Let’s reminisce later! Because now it’s time to meet Adrienne Beasley, the African-American daughter of white farmers, a sort of gender-bending reverse Navin R. Johnson. She tearfully makes it though. What occurs next will most likely be my favorite moment of the entire season/series: Adrienne calls her father to tell him she’s going to Hollywood, and his immediate response is to ask, “Who’s gonna pay your way?” Who’s worse than parents? Anyone you can think of? You don’t have to answer right now; we’ve got the whole rest of the recap.

Jackie Wilson (a young, alive white lady; not the black, dead singer from the sixties) belts out a song with great brio and confidence! She passes, with actual applause from the judges! Then she goes outside and is kissed by her boyfriend, who looks like a retired astronaut in a porkpie hat! He is old. Not J. Howard Marshall old, just obviously much older than Jackie. The reveal of their relationship is handled strangely. Like, when everyone’s hugging, the old fella goes in for a kiss and they slow the footage down.

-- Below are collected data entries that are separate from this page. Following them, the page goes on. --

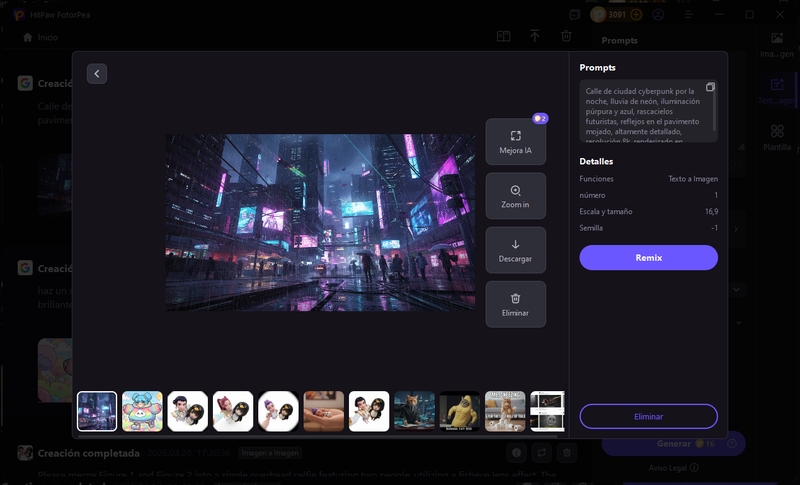Screen dimensions: 800x485
Task: Select the yellow figure meme thumbnail
Action: click(x=460, y=411)

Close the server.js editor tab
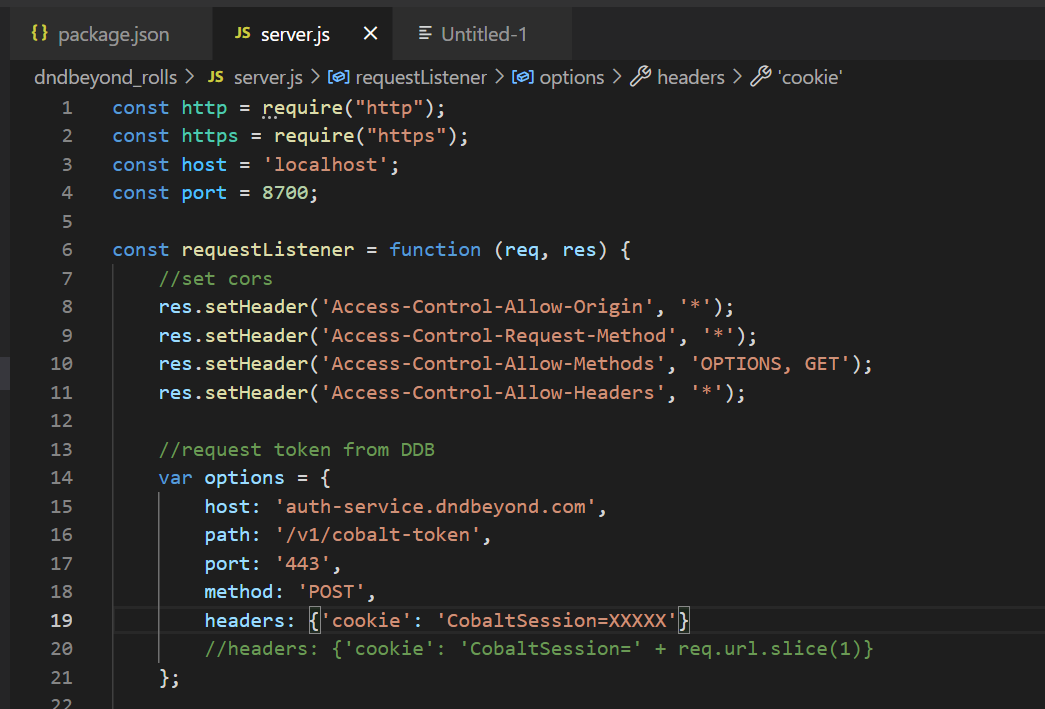[x=370, y=33]
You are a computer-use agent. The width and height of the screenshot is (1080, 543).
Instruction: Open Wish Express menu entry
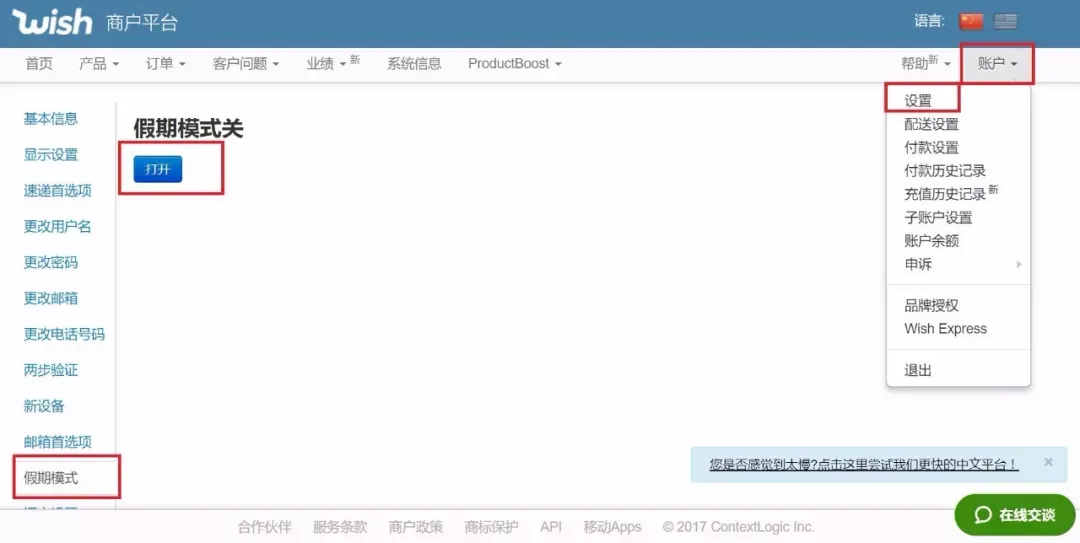(x=946, y=329)
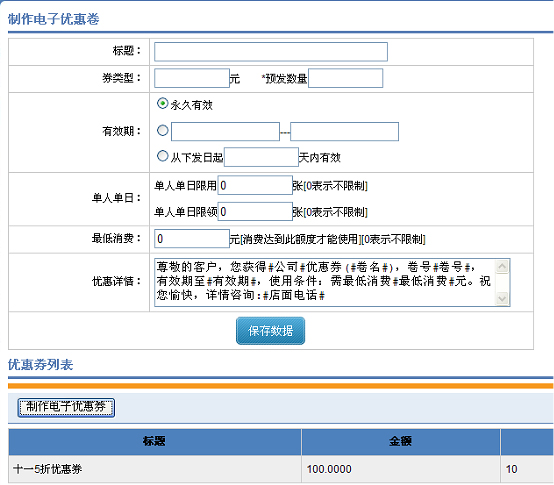Click the 标题 column header

tap(154, 441)
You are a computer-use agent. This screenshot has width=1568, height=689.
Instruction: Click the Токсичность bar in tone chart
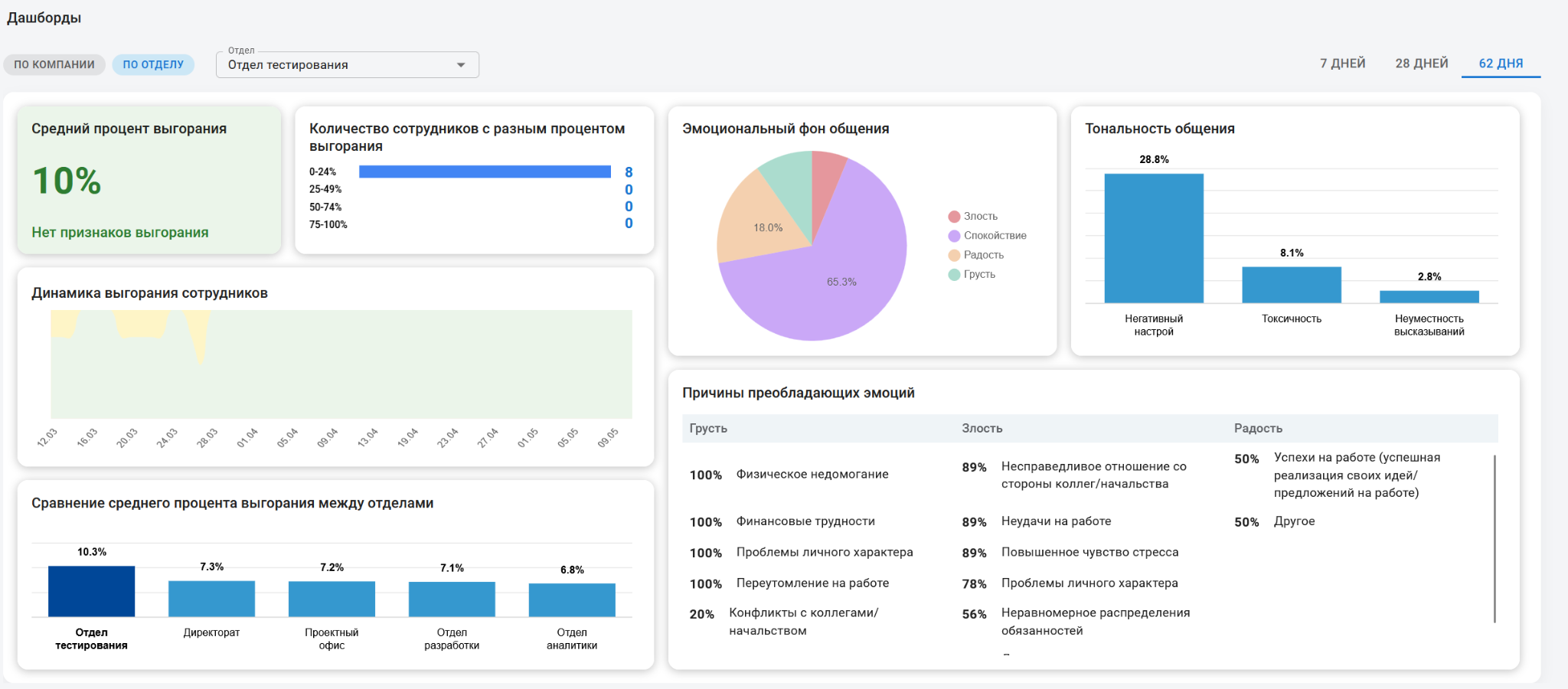coord(1292,285)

So we at home can go, “Whaaaaaaaaa?” Then Ryan Seacrest (whom I just realized I have not even acknowledged for the past three episodes; Ryan Seacrest also appears this season) expresses his surprise, and then we moveonasquicklyaspossible. Hold up, American Idol, why did you call my attention to this if you’re so freaked out by it? What am I supposed to do with this knowledge now? Do I like that Jackie has father issues or do I despise this Splenda-daddy (he didn’t really seem rich)? It’s almost like the producers don’t know what to do here, either, but they want to leave themselves room to exploit it later. “Hey, if we hit a slump mid-season, we’ll play up the old dude and whatsername. Oh, you’re not comfortable with that, huh? Take a look at this mug. It says ‘American Idol,’ it don’t say, ‘Mother Teresa Contest.’”

Husky Matt Dillard wore overalls and sang a Josh Groban song. I almost fell asleep typing that sentence. The judges tried valiantly to play up this mind-boggling dichotomy, but it stubbornly remained a non-moment. Matt could carry a tune but really shouldn’t have gotten in. But he was wearing overalls. And his parents have taken in thousands of foster children over the years. Thousands, they said! That’s too many, right? Could their house be a front of some kind? A … child-laundering operation?

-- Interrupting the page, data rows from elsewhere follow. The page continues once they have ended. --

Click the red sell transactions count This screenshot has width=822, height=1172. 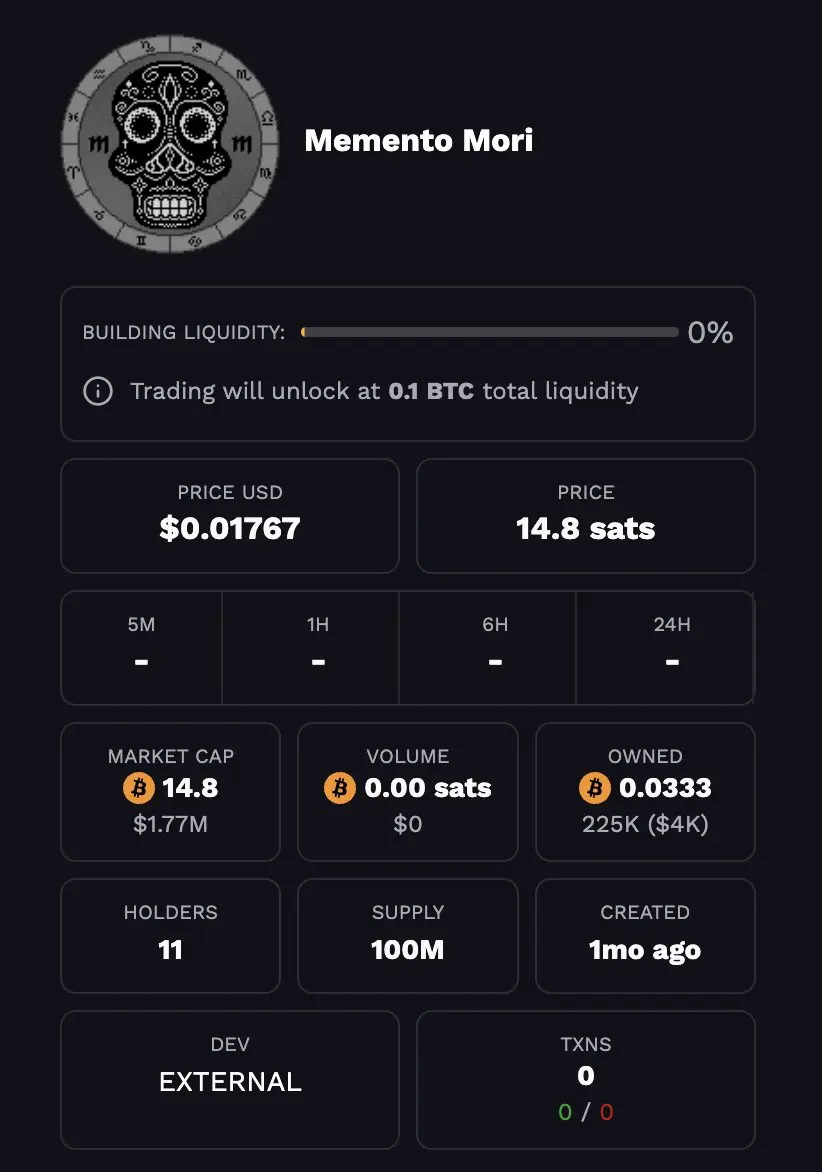(607, 1112)
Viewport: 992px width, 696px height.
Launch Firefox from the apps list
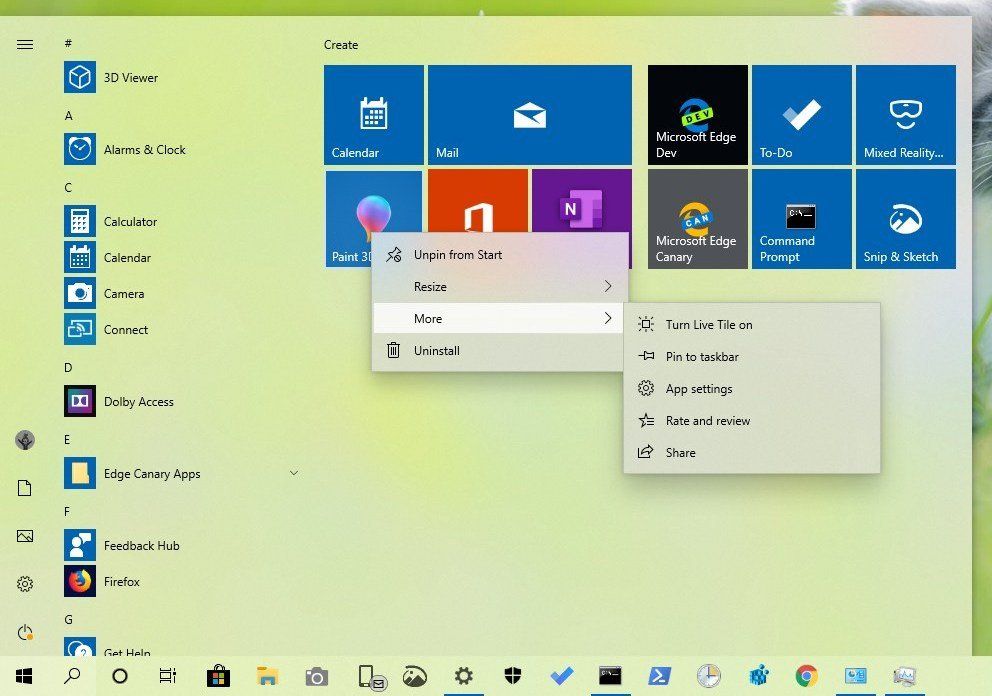[x=125, y=581]
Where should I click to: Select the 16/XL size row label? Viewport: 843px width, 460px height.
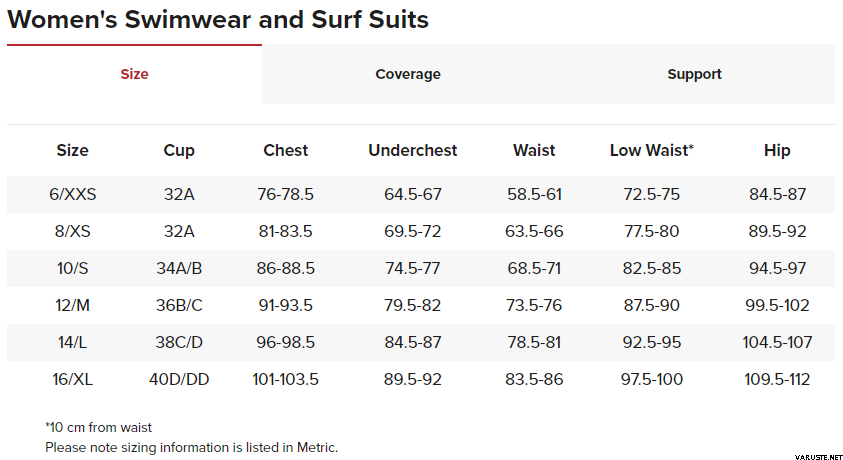point(73,379)
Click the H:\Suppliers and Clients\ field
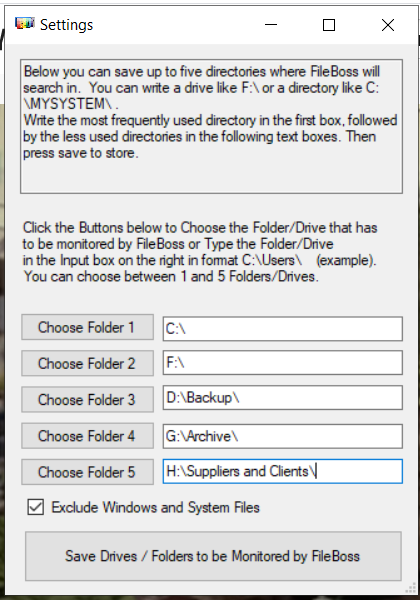Viewport: 420px width, 600px height. point(283,471)
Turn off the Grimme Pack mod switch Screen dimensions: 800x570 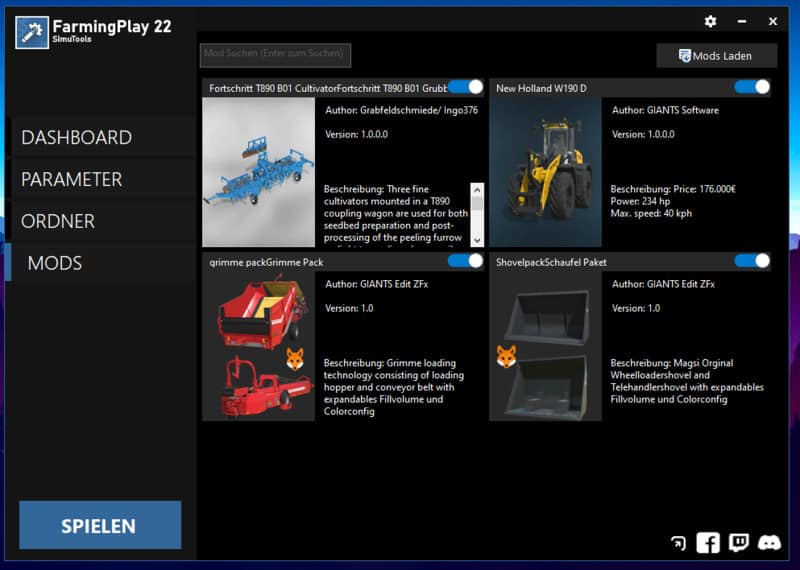(466, 261)
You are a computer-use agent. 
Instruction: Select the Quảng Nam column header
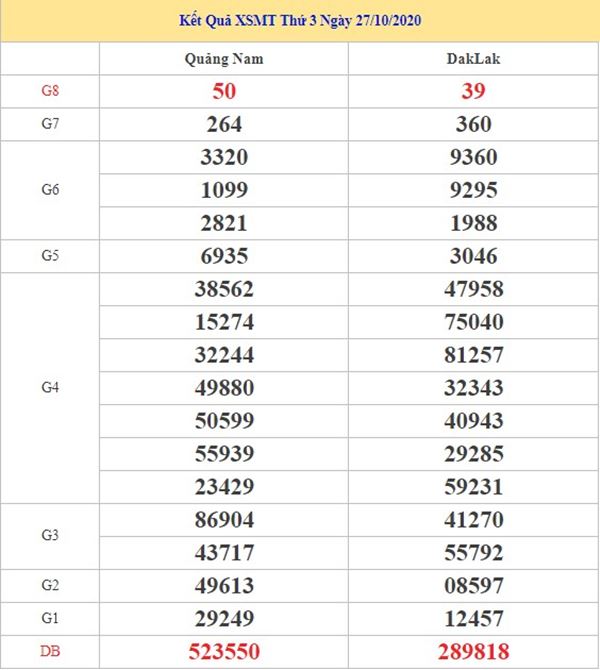tap(224, 59)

Finally, Lauren Alaina (another 15-year-old! She could be a Bieber! A SHE-BER!) tells us all of her biggest supporter, her cousin Holly. Who had cancer. But now is fine! But still, let’s cry. I guess this is the new thing, established Wednesday night and echoed here — the contestant hasn’t faced some sort of life-altering challenge, someone the contestant knows has. The contestant has overcome the challenge of someone else’s overcoming of a challenge. One more makes it a pattern! Lauren passes handily, and we celebrate the way we always do now, with the entire family coming into the theater and crying. Am I weird that I’ve never brought my entire family to anything, much less a job-interview-type situation? All of these contestants seem to be accompanied by their every last blood relative. I always wonder if the whole family wants to go, or if there are a few siblings or aunts who are there under duress. I mean, those auditions? That’s a loooong day, and if you’re not the person who’s going to sing, my GOD it must be dull as dirt. “Great. My phone’s dying and I forgot my charger. Do you think anyone else here has a Credo?”

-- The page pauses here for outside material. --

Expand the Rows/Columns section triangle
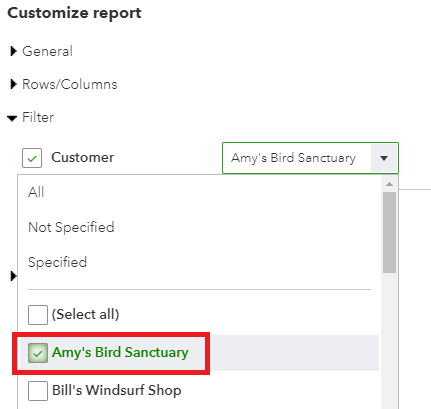Screen dimensions: 431x409 (x=13, y=84)
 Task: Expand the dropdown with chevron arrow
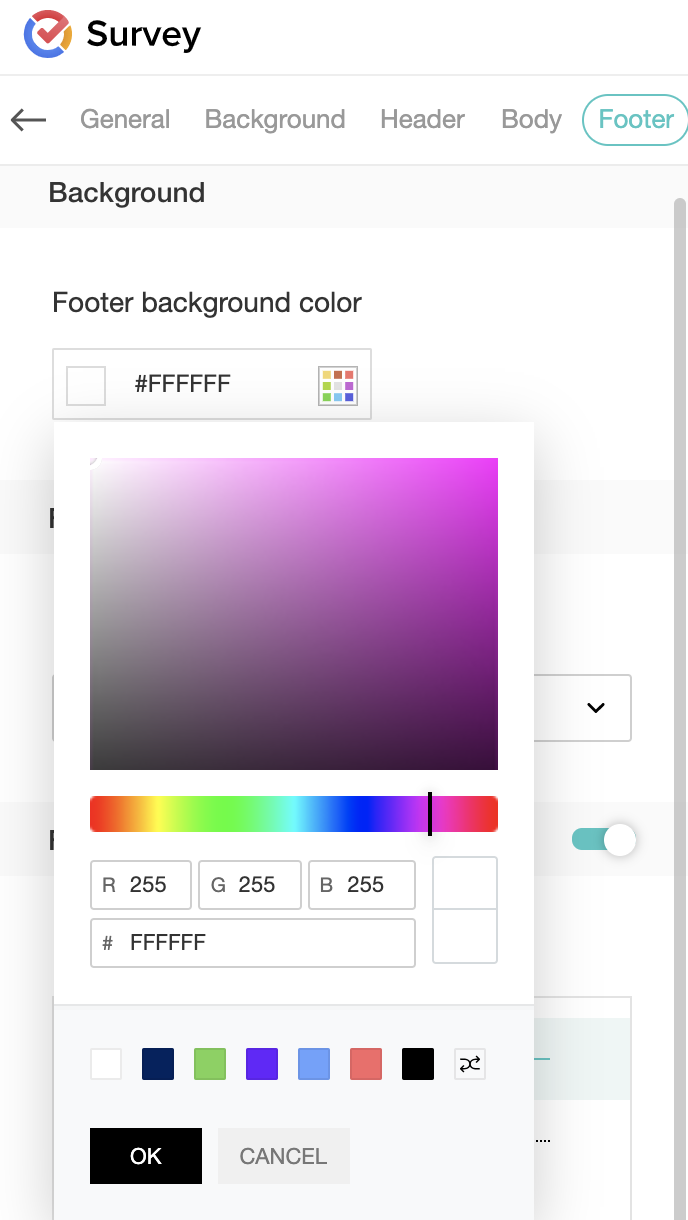[596, 708]

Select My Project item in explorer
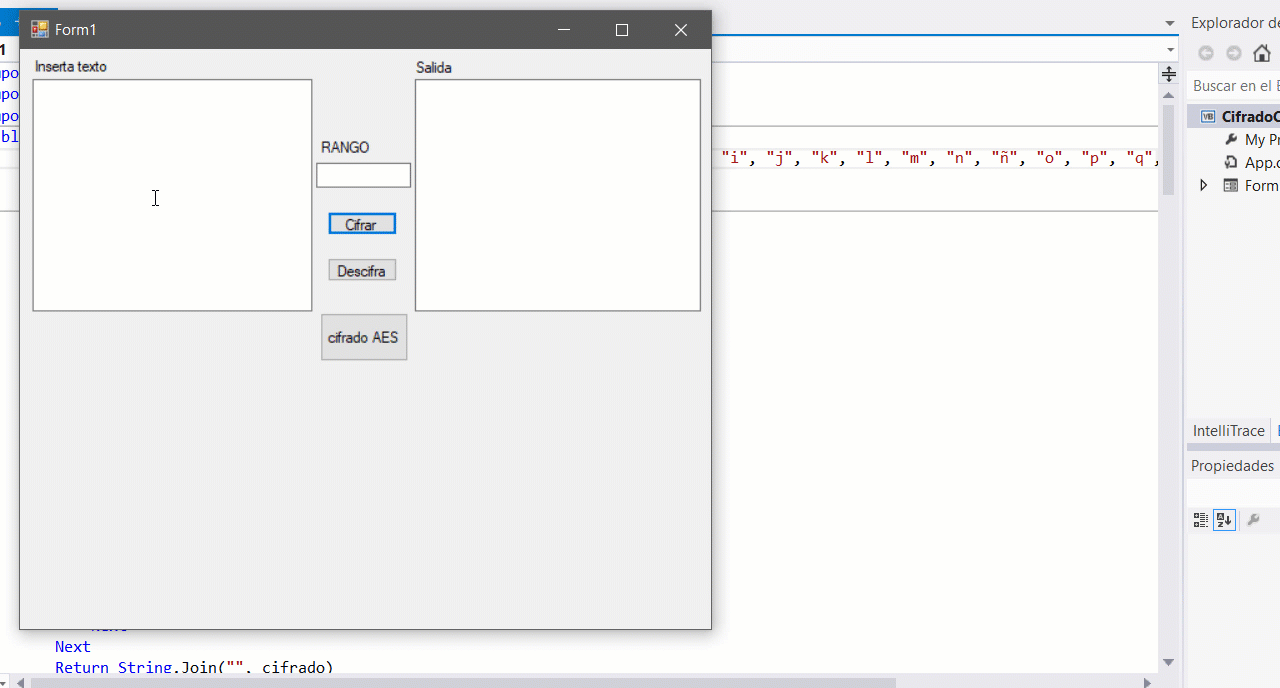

And yes, there were some awful people who auditioned and didn’t make it. You don’t really need me to talk about them, do you? Come on. They really are all the same, except some of them wear costumes. As far as I’m concerned, they already got the attention they were looking for on television, a much wider stage than I could ever provide for them here. Congratulations, gang. Negative attention is still attention! God bless us, every one!